▶ _What you need to do_: Please repeat, unchanged, the passage of the article on Brimstone's results below that begins at the words "He explains that" and stops after "focus for Brimstone.".

Brimstone Investment Corporation sees eight percent sales revenue growth


FD Geoff Fortuin says the group's subsidiaries and associates delivered outstanding performance.

Brimstone Investment Corporation has reported an eight percent increase in sales revenue for the year ended 31 December 2020. FD Geoff Fortuin says this was mainly due to a R409 million increase in Sea Harvest’s sales revenue and consolidating R179 million in sales revenue from Obsidian Health, which became a subsidiary in February 2020.

“The outstanding performance of our major investments – subsidiary Sea Harvest, and associate Oceana – is particularly noteworthy,” Geoff says, adding that the company was fortunate that all of its operating subsidiaries and major associates were classified as essential service providers during the national lockdown. “The manner in which these companies coped with Covid-19 and measures to curb its spread, particularly the disruption to local and global supply chains and markets, says a lot about their resilience and agility.”

He explains that the increase in sales revenue was offset to an extent by the decrease in House of Monatic’s sales revenue of 57 percent to R58 million. In addition, the premium income of short-term insurance subsidiary, Lion of Africa, decreased by R170 million, which was always expected, as the company is in run-off.

Geoff says that the Lion of Africa run-off has progressed to the point where the more than 7,000 outstanding claims have been decreased to under 500. “Finalisation of the run-off is a priority for us,” he says.

He adds that the sale of Monatic’s factory operation and the orderly run-down of the retail operation during the forthcoming months is also an area of focus for Brimstone.

“Although it is very sad to dispose of the House of Monatic factory operation, the impact of Covid-19 on Monatic has been catastrophic, to put it mildly,” explains Geoff. “The formal wear clothing market has virtually disappeared from a Monatic point of view and orders dried up, making the business completely unsustainable. We are, however, delighted that we were able to find a large clothing manufacturer to sell the manufacturing assets to, who will also continue to employ factory-related staff.”

Brimstone also reported a dividend income decrease for the year due to the disposal of a portion of its Phuthuma Nathi and Equites investments. The R500 million proceeds from these sales were used to repay the company’s debt.

Stored lines from a collection:
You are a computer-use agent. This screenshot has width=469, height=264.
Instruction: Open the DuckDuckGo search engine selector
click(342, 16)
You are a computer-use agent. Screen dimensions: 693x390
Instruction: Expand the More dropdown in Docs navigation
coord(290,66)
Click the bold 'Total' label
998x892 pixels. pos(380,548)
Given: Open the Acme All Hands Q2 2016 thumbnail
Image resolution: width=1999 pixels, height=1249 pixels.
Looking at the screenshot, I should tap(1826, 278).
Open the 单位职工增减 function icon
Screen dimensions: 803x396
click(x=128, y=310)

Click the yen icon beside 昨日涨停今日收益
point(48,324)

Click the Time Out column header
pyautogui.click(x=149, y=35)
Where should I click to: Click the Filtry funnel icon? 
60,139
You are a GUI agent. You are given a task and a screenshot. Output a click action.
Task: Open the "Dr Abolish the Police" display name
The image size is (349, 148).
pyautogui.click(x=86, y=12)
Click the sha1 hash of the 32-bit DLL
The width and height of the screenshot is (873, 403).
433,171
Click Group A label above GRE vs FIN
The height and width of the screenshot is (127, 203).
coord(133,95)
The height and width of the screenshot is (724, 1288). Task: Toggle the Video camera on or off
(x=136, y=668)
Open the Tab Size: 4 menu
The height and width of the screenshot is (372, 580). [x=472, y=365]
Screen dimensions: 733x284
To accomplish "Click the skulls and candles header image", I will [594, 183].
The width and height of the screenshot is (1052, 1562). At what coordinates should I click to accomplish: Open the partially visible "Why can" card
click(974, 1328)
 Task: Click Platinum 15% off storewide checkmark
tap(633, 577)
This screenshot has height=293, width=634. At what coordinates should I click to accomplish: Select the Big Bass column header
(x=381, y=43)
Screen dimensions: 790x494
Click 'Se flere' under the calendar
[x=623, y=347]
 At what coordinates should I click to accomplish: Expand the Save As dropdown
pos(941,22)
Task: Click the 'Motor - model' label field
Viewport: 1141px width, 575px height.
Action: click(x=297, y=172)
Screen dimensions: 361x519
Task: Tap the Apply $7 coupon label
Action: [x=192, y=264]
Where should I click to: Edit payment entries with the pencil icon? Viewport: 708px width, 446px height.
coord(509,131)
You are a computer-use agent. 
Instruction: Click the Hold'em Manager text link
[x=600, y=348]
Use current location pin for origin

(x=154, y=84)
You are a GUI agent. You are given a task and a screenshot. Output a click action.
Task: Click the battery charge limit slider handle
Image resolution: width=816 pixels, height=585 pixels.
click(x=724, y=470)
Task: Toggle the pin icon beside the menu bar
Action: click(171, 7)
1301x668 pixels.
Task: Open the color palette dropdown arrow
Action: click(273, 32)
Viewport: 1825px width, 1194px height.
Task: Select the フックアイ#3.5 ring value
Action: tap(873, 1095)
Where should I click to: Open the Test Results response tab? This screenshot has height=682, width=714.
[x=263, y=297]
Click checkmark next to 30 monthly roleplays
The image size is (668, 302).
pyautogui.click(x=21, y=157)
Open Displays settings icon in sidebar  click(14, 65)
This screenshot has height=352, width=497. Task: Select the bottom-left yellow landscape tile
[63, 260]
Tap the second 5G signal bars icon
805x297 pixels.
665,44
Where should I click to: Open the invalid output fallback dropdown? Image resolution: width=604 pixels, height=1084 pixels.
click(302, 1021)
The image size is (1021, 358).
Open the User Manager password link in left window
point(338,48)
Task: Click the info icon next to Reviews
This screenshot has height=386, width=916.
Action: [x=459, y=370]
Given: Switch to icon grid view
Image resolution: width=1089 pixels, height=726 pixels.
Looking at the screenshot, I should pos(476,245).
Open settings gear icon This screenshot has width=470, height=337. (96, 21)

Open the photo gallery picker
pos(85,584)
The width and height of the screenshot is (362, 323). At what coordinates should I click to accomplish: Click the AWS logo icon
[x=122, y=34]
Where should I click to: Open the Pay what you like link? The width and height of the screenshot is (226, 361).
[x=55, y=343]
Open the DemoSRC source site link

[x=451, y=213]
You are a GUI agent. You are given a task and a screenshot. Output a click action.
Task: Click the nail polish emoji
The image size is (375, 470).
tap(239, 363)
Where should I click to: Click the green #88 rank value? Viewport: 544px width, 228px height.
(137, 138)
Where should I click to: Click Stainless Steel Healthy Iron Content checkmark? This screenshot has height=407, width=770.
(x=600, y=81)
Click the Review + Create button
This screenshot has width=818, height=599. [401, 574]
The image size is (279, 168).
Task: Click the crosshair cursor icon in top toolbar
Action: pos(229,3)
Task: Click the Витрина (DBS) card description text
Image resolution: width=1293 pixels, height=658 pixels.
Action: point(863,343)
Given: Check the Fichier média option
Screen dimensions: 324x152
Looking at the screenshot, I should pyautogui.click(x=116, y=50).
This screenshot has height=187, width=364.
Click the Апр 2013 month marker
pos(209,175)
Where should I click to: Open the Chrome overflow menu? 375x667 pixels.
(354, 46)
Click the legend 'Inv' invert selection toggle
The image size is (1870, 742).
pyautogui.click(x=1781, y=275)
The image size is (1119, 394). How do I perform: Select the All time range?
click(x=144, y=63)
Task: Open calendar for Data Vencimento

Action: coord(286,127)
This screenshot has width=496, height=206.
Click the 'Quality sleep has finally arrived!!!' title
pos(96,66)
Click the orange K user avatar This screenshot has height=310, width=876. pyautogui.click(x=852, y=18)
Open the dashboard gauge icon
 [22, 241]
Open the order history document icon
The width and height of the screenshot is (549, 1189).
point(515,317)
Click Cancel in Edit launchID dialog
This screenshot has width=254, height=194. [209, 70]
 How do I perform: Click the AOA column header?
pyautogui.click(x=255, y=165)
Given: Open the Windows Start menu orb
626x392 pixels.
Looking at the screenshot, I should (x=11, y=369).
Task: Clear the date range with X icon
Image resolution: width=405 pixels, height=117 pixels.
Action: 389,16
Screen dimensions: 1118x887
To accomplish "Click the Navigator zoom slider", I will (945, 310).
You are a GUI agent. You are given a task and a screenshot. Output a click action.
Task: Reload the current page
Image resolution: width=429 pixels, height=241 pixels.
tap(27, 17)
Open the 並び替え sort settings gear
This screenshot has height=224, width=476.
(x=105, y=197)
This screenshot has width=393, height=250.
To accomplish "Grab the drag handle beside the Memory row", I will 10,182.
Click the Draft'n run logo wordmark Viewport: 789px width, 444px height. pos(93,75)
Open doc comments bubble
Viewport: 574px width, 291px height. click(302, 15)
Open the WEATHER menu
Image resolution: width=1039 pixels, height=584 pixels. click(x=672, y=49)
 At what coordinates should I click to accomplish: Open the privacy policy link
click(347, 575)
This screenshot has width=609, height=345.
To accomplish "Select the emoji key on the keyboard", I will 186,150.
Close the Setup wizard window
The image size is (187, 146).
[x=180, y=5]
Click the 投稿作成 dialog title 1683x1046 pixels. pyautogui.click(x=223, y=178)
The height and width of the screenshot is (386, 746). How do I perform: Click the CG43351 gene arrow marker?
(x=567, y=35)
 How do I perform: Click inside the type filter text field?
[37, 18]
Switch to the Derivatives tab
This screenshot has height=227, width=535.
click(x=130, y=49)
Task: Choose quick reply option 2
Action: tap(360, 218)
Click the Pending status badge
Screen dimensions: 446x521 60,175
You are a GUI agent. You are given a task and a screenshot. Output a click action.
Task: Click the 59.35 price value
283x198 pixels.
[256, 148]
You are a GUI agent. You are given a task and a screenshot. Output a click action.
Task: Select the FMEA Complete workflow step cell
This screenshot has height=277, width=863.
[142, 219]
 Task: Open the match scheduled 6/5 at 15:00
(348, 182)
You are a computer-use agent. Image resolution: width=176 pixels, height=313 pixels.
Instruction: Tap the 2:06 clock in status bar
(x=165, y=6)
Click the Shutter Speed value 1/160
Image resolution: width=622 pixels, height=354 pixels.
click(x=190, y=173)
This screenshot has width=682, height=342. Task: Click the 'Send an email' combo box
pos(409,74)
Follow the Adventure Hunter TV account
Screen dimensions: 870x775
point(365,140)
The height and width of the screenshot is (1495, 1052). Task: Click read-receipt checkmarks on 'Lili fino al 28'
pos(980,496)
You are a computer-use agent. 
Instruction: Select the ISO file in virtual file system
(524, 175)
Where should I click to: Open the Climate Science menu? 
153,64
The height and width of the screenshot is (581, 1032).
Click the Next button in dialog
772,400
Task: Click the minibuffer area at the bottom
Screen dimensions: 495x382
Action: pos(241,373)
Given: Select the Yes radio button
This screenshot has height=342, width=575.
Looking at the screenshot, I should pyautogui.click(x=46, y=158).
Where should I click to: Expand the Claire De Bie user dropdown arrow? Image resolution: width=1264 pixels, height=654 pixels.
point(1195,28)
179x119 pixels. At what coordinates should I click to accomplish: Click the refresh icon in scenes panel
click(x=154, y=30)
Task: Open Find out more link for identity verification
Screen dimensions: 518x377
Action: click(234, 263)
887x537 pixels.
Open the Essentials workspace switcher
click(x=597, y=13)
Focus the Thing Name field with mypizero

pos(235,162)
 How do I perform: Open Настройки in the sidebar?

▶ _Solution to this exercise_:
He explains that the increase in sales revenue was offset to an extent by the decrease in House of Monatic’s sales revenue of 57 percent to R58 million. In addition, the premium income of short-term insurance subsidiary, Lion of Africa, decreased by R170 million, which was always expected, as the company is in run-off.

Geoff says that the Lion of Africa run-off has progressed to the point where the more than 7,000 outstanding claims have been decreased to under 500. “Finalisation of the run-off is a priority for us,” he says.

He adds that the sale of Monatic’s factory operation and the orderly run-down of the retail operation during the forthcoming months is also an area of focus for Brimstone.